Triste a perder de vista, o longa é duro sem perder a ternura. Kobayashi -que tem 50 anos e foi assistente de François Truffaut- apresenta o problema de ser diferente em uma sociedade provinciana e rígida como a japonesa sem desfilar veredictos morais.
Em certo sentido, seu filme é muito parecido com "Ninguém Pode Saber", de Hirokazu Kore-eda, que representou o Japão na competição do ano passado.
Ao lado da surpresa e da complexidade de "Bashing", "Kilomètre Zéro" é apenas um filme digno e politicamente correto. A maior parte da ação se passa em 1988, durante a guerra Irã-Iraque.

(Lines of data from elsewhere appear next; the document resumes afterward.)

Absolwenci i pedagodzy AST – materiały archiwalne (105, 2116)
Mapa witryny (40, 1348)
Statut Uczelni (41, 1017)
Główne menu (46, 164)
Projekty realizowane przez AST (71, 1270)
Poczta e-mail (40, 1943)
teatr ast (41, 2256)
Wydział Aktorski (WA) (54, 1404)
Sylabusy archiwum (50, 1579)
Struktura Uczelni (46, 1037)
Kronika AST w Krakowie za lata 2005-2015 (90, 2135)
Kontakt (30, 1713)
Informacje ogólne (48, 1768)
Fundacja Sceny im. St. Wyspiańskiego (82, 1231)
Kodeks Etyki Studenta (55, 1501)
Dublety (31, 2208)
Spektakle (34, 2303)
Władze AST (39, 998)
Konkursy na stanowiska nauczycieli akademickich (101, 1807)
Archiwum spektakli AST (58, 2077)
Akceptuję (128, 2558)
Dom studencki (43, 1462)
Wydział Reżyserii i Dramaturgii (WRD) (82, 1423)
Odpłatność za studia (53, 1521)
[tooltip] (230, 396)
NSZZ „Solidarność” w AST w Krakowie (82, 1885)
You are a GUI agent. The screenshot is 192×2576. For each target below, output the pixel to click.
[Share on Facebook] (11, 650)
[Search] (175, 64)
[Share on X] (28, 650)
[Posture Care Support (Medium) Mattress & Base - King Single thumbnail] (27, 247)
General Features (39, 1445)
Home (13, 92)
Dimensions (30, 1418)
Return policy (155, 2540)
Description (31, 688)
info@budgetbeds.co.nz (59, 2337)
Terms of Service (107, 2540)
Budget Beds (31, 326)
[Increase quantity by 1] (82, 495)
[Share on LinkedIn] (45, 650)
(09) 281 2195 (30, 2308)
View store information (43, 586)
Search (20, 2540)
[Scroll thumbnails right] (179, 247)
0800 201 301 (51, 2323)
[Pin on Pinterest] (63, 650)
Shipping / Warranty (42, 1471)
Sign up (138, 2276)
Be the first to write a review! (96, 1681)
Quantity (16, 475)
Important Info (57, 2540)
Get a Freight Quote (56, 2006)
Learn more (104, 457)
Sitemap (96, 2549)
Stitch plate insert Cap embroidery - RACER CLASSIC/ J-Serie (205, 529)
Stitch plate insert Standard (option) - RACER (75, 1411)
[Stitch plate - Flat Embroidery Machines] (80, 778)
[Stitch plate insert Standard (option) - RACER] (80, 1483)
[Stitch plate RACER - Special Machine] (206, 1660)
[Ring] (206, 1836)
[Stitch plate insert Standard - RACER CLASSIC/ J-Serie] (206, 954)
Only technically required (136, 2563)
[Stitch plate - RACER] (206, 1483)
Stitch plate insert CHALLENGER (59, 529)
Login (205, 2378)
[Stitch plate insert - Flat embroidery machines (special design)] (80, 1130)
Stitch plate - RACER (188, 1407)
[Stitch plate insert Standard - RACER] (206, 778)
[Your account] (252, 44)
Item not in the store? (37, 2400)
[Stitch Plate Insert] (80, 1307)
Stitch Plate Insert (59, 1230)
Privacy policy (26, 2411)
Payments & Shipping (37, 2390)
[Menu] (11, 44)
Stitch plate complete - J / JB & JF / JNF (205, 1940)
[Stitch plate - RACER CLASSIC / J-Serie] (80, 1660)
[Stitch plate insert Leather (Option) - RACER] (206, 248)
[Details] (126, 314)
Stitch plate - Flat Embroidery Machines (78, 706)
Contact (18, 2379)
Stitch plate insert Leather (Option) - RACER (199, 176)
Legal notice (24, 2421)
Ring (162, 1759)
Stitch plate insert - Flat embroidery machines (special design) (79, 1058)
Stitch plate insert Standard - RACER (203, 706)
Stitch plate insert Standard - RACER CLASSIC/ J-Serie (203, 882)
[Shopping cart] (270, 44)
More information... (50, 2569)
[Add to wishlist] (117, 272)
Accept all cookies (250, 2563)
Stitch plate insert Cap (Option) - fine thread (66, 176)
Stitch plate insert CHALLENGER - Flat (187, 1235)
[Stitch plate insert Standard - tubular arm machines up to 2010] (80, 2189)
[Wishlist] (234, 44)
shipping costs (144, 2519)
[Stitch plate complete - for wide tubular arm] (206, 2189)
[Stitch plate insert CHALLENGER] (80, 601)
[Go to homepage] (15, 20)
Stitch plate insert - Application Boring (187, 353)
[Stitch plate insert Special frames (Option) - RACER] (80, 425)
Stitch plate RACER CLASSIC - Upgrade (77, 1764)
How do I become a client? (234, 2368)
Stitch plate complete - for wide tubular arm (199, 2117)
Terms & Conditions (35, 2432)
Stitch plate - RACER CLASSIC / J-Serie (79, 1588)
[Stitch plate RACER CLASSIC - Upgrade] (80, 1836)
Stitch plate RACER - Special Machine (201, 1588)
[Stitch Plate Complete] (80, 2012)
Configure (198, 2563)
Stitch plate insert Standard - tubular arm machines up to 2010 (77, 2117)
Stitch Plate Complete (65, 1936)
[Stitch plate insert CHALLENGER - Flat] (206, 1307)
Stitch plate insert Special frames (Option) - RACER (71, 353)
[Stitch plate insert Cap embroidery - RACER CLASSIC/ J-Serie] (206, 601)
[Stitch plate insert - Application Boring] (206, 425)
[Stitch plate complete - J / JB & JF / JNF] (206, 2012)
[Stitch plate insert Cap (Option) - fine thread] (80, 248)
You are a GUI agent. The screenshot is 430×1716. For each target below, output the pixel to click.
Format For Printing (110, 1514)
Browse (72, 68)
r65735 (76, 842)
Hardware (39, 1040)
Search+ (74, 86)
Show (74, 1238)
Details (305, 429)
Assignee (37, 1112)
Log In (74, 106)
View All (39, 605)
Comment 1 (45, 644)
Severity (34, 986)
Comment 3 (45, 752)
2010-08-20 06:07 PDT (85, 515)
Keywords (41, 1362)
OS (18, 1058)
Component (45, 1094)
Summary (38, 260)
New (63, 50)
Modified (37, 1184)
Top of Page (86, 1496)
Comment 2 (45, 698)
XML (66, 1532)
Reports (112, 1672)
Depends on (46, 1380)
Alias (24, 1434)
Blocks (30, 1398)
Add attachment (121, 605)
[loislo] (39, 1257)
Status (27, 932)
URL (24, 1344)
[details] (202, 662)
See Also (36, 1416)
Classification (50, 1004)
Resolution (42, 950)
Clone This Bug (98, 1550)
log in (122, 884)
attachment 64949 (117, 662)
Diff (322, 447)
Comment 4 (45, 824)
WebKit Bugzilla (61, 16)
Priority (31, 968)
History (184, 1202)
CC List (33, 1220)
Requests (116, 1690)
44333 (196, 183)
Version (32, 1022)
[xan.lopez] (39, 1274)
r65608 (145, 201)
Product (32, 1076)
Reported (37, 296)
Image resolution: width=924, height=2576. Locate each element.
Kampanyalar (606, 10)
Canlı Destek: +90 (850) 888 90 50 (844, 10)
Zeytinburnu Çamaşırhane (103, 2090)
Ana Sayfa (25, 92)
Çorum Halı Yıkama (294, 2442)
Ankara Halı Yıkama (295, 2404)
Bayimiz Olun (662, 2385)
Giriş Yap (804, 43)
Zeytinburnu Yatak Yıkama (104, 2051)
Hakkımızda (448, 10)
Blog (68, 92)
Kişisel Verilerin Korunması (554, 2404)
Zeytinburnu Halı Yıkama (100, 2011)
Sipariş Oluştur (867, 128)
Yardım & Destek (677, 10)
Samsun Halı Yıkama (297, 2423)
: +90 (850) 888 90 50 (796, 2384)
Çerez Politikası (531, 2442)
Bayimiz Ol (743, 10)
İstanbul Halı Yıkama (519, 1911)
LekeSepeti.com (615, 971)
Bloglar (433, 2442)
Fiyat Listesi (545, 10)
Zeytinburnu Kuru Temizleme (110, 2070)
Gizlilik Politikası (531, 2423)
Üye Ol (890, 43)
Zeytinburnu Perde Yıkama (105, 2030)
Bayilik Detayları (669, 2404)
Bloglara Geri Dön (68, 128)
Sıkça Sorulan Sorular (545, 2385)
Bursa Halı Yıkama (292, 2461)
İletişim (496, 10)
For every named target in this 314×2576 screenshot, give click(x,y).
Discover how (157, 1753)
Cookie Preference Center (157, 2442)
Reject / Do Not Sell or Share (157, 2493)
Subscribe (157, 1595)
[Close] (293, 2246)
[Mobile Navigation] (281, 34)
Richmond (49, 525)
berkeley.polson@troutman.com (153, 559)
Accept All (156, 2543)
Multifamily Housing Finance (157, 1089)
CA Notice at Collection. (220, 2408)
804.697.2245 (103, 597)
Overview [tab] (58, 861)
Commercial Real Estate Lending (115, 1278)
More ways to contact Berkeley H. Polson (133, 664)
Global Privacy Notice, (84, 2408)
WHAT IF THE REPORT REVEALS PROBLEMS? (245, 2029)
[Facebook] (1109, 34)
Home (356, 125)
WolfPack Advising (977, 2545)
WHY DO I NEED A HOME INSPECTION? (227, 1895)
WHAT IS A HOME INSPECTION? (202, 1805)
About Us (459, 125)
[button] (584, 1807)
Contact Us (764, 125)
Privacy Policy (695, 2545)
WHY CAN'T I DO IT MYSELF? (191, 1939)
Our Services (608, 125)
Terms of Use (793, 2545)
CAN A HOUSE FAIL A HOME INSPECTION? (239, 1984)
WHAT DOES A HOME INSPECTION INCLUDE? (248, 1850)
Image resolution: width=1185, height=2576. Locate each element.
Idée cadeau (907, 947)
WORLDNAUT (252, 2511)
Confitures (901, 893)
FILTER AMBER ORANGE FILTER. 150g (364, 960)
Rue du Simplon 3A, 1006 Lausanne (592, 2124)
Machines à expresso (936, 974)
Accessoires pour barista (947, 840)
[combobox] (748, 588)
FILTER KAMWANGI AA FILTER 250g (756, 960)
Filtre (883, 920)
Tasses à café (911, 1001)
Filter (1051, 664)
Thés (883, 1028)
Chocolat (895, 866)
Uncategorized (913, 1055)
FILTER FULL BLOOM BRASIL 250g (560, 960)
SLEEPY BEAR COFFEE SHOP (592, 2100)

Acompanhamos a saga de Ako (Nazmi Kirik), que precisa levar o corpo de um soldado morto em combate de volta à casa de sua família. Mas o carro, que carrega um caixão no topo, é proibido de circular durante o dia para não "desanimar" a população. O culto à personalidade de Saddam Hussein e a perseguição aos curdos são expostos a todo o momento.
Mas todas as escolhas e recortes temporais feitos por Hiner Saleem ("Vodka Lemon") parecem um tanto manipuladores. Tudo se posiciona no sentido de fazer crer que a libertação do regime de Saddam foi uma dádiva dos céus e "apesar do passado trágico, há todo um futuro pela frente", como sugere no diálogo final.